There was a very long pause and then Jazz tapped in a message.
Miss you, Eva.
Miss you too, brown eyes. See you in Kareshi?
Never say never to a billowing Bedouin tent J xx
She could be part of Eva’s world, and part of the new world Sharif was working so hard to build in Kareshi, or she could become Princess Prim—embittered old spinster, twisting around in her own web of gloom, Jazz concluded as she put her phone back in her bag. The alternative was marriage to a man she didn’t know. And if the emir did decide to shut her away in his harem, Eva was right: What use would she be to Kareshi then?

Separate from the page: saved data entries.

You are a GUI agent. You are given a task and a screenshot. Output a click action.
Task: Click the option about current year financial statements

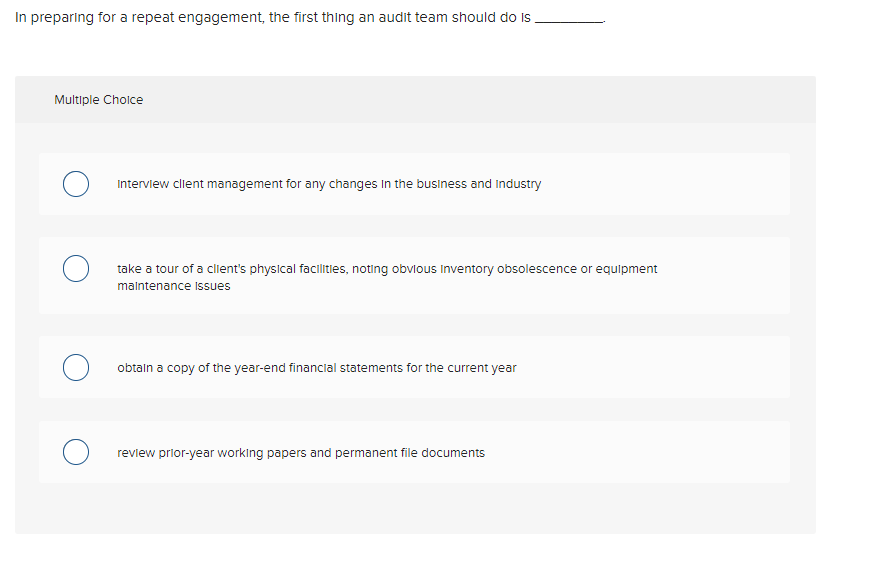coord(317,367)
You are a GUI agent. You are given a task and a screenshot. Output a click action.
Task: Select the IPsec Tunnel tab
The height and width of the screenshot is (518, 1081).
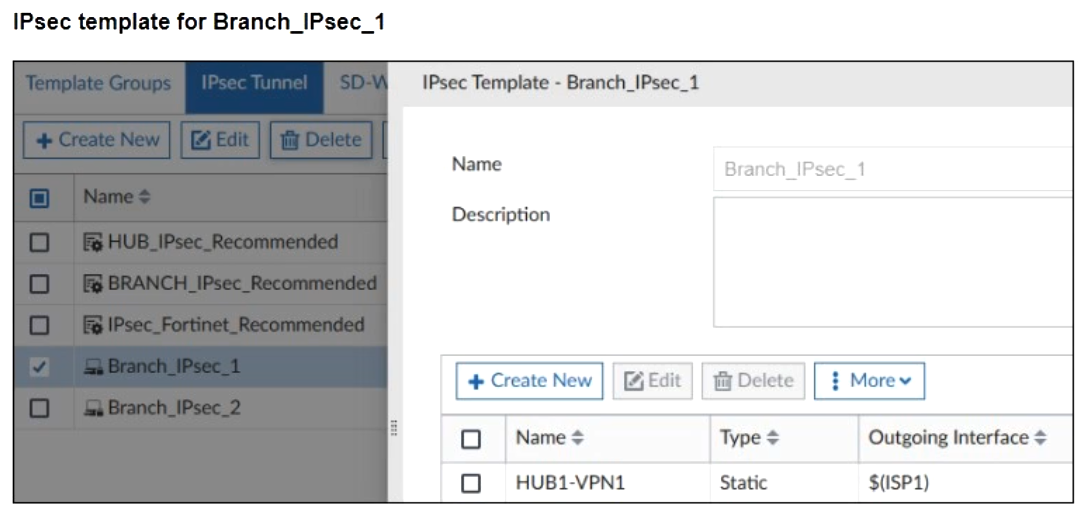[x=254, y=83]
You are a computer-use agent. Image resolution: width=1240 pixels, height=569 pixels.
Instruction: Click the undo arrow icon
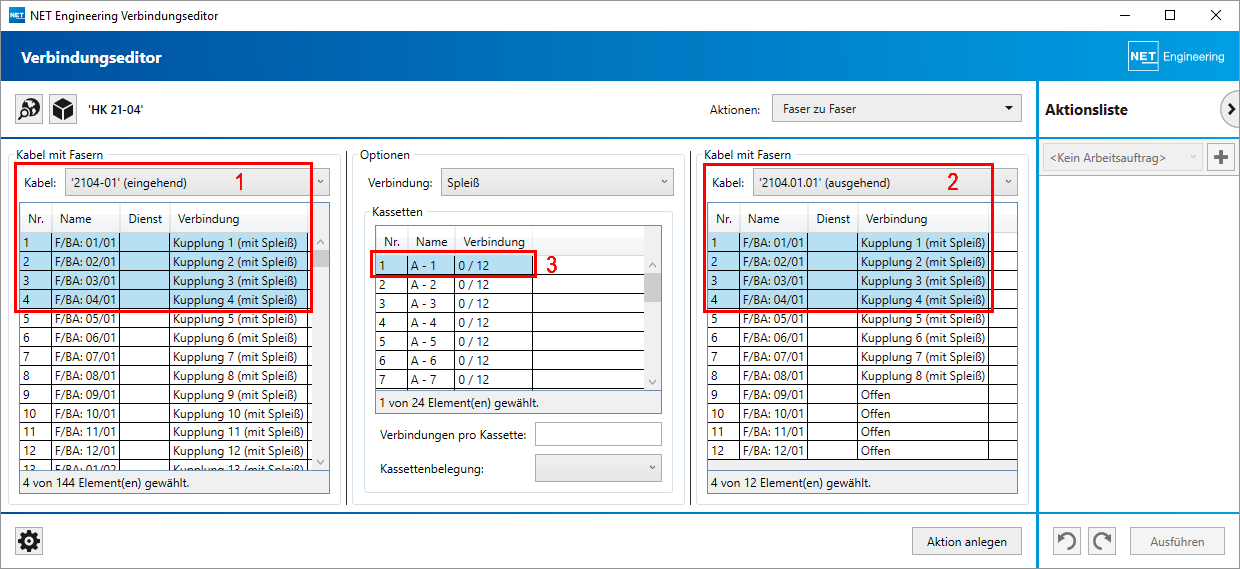(x=1068, y=542)
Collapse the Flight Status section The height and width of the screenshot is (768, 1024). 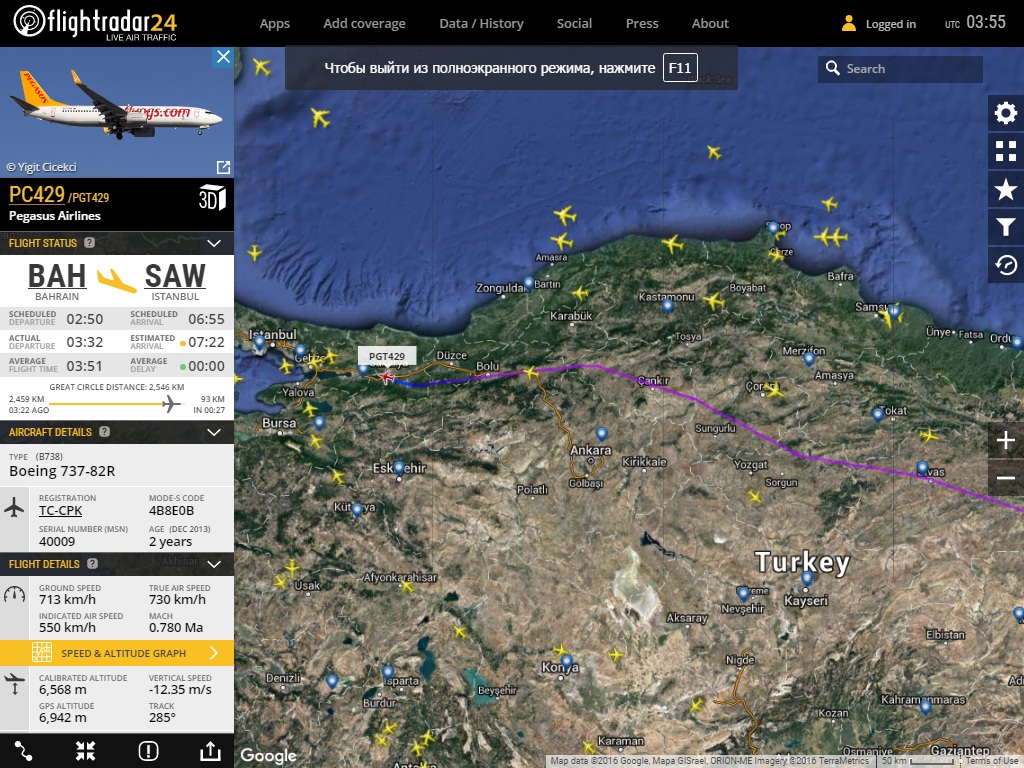213,243
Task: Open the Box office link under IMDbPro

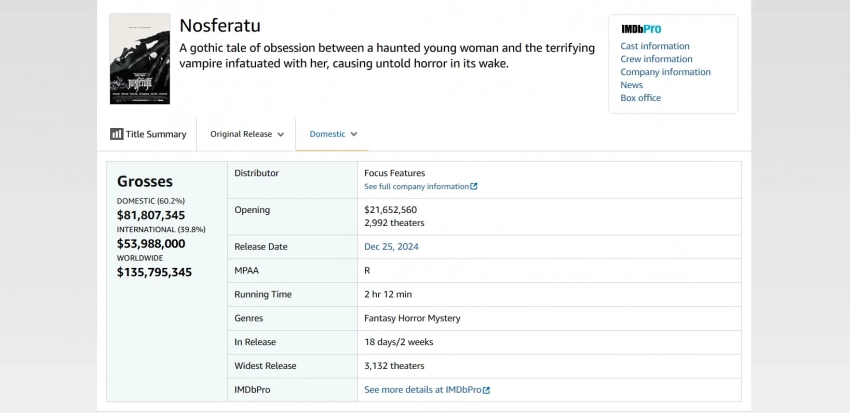Action: (x=640, y=98)
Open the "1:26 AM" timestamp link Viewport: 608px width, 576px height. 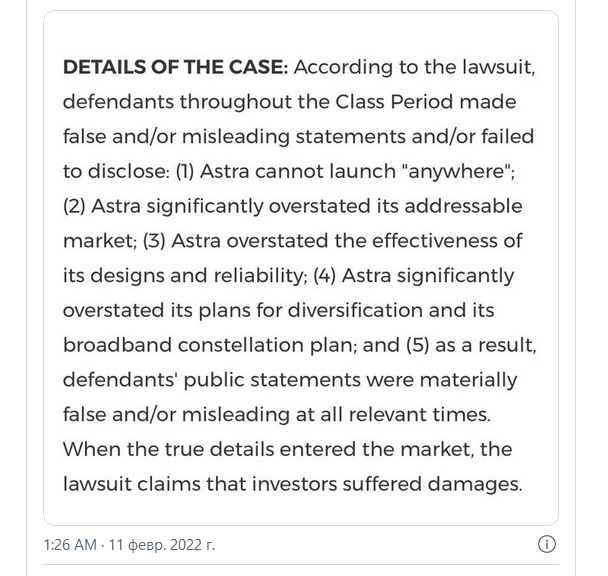70,545
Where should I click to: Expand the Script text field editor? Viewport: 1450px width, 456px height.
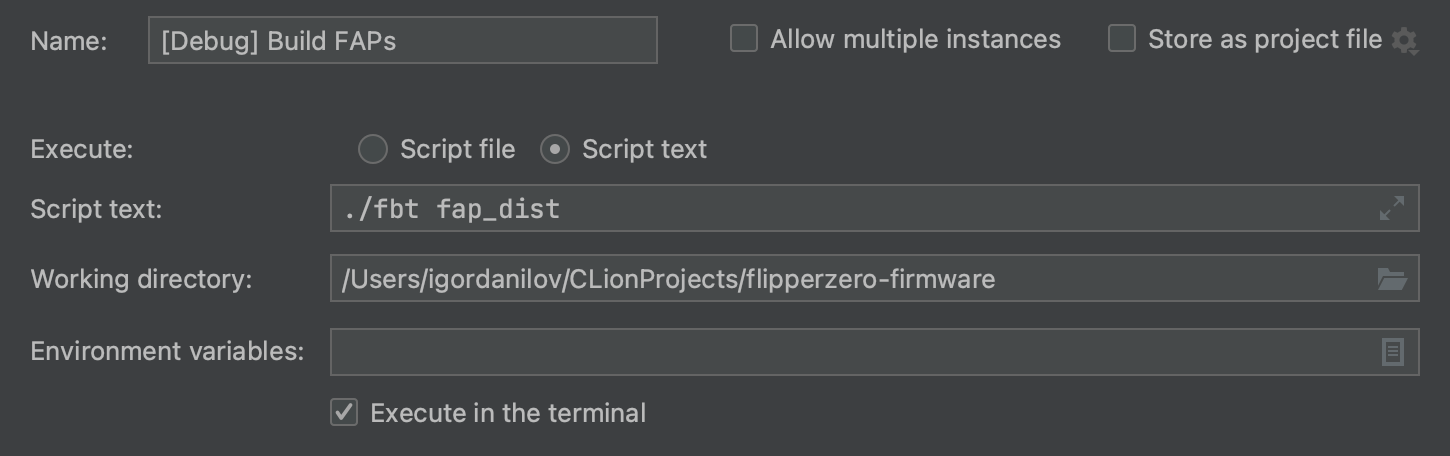[x=1391, y=208]
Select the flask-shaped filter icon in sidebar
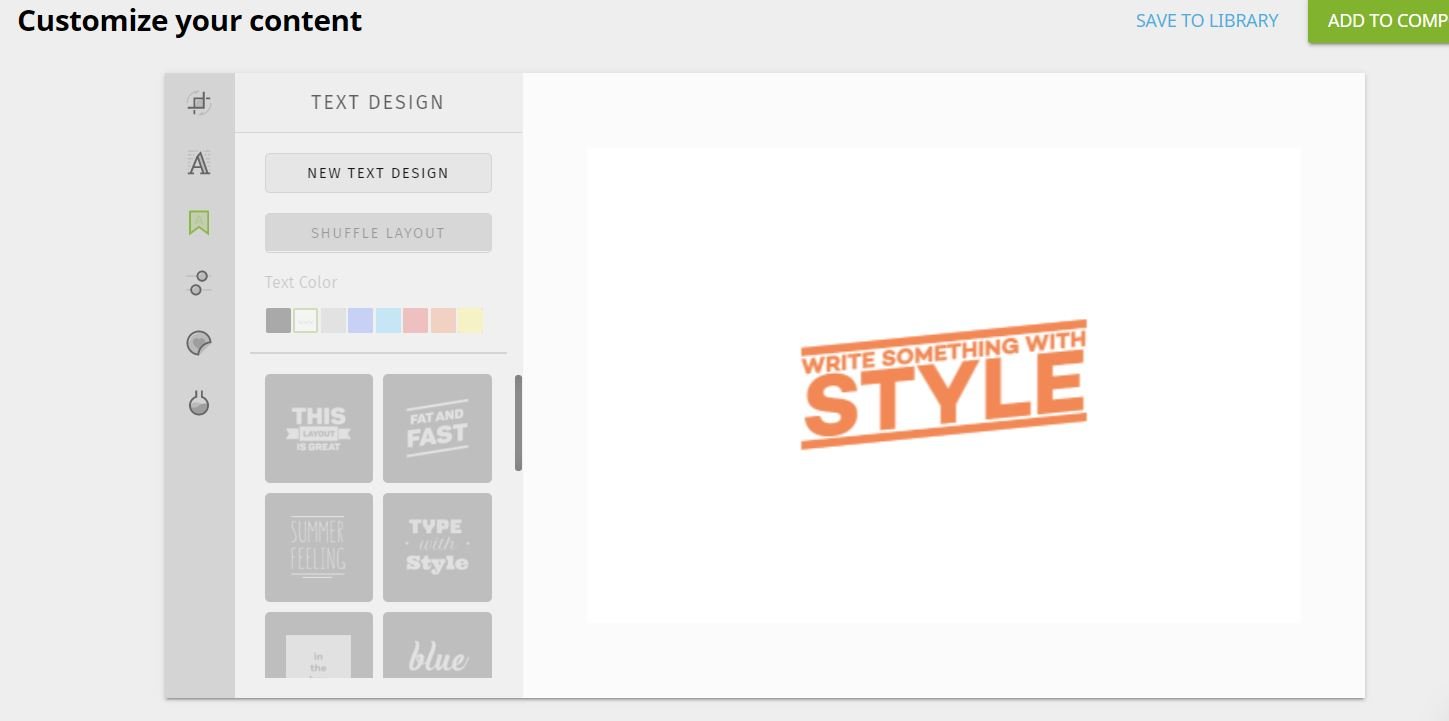 point(199,404)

The least Eva had done was make her think. Excusing herself politely before the lights went up on the second half of the show, Jazz picked up the hem of her flowing silk robe to brave the hazard of big bags and small feet as she made her escape from fashion fantasy island to the reality she had been avoiding for far too long.
* * *
Jazz knew she had made the right decision in coming back to Kareshi the moment the royal helicopter lifted her high above the rolling plain of verdant green immediately surrounding Sharif’s principal palace smack bang in the middle of the desert. ‘A garden in the desert’ was how the world’s press described this area, and that was all thanks to her brother’s vision.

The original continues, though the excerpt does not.